Assigned task: Copy exactly the lines starting at the one that contains "Image resolution: width=863" and running through the end of the material below. Exclude any pictures.
Segment Open
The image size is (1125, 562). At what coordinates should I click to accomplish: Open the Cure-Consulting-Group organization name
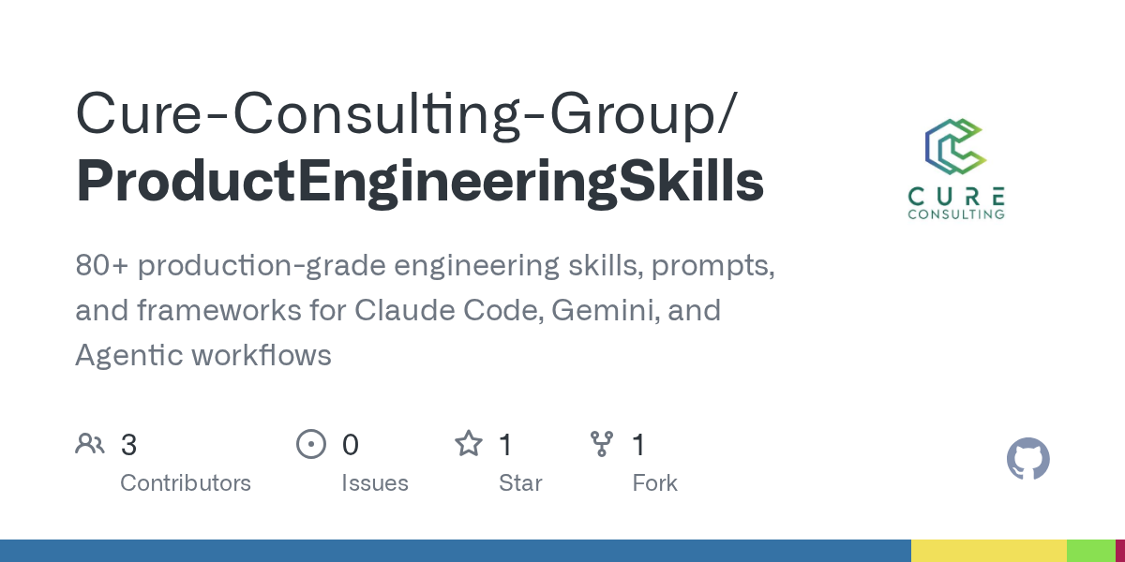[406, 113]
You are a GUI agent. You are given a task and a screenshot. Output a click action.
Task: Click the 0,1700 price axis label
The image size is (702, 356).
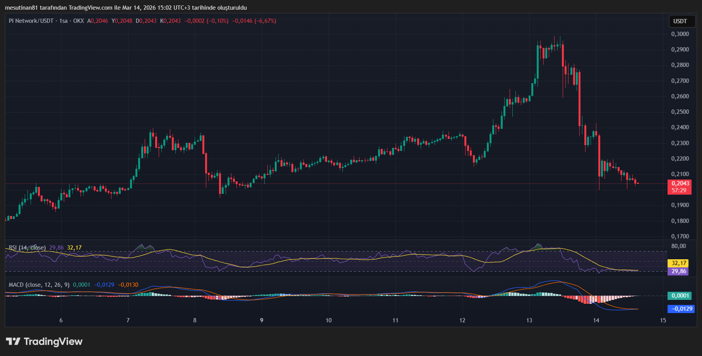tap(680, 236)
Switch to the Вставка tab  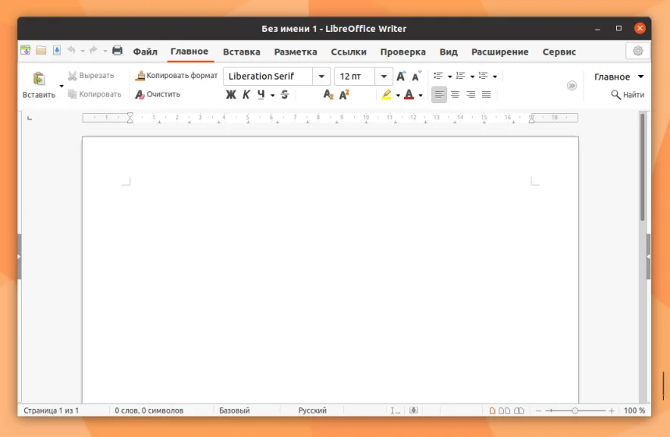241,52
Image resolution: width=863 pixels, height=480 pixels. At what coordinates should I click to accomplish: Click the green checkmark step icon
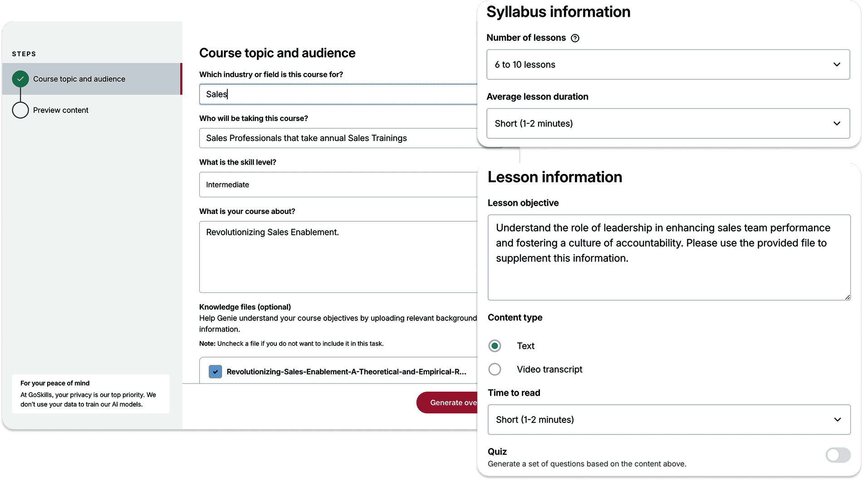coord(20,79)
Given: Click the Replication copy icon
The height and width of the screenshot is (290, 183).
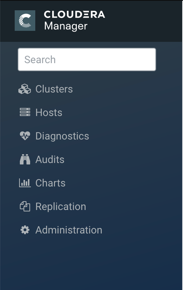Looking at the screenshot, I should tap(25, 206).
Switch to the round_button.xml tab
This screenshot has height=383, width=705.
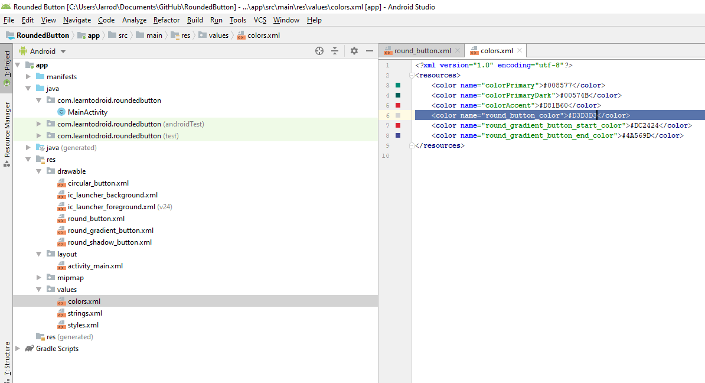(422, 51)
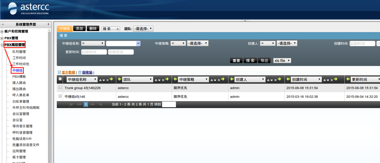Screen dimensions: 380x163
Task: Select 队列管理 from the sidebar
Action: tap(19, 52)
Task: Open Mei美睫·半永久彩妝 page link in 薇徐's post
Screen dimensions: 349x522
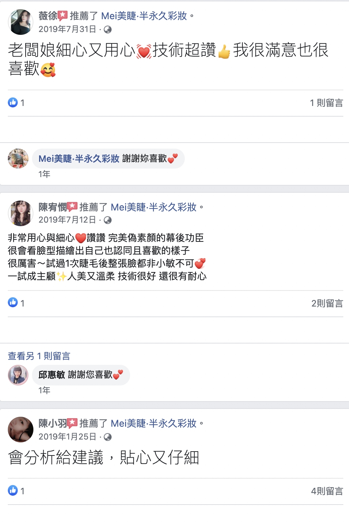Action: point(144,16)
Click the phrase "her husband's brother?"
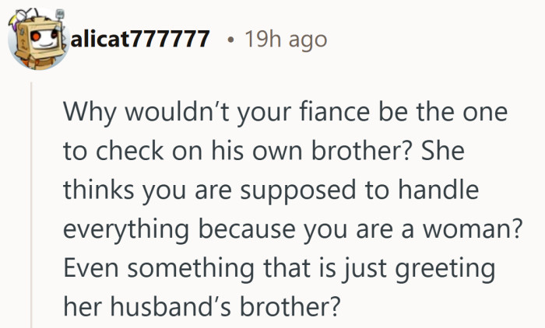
Segment Closed
Response to this exercise:
Image resolution: width=863 pixels, height=480 pixels. At what coordinates should I click to accomplish: Click the green checkmark step icon
coord(20,79)
Given: Click the Replication copy icon
The height and width of the screenshot is (290, 183).
Looking at the screenshot, I should tap(25, 206).
Switch to the round_button.xml tab
This screenshot has height=383, width=705.
(422, 51)
Screen dimensions: 380x163
Task: Select 队列管理 from the sidebar
Action: tap(19, 52)
Task: Open Mei美睫·半永久彩妝 page link in 薇徐's post
Screen dimensions: 349x522
Action: point(144,16)
Click the phrase "her husband's brother?"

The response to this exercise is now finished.